START Material provided

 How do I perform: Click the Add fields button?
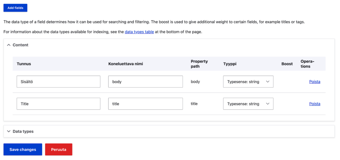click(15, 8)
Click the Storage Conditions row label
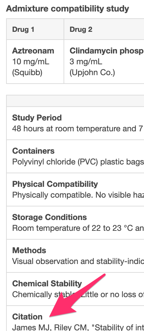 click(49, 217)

END Material provided
START Material provided

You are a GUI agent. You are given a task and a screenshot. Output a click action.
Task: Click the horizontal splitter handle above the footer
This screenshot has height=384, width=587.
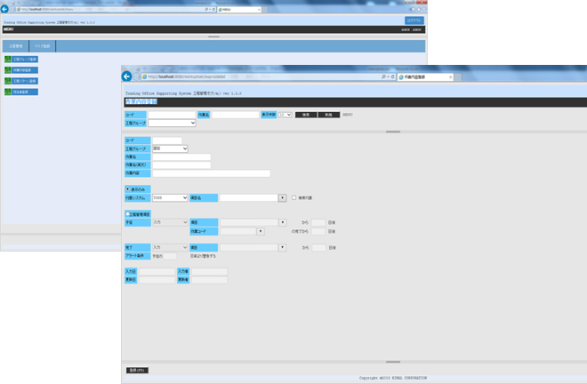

END Material provided

### Problem statement:
Filter the entries above and copy only the lines that hold "screenshot".

### Task response:
You are a GUI agent. You are given a task and a screenshot. Output a click action.
This screenshot has height=384, width=587.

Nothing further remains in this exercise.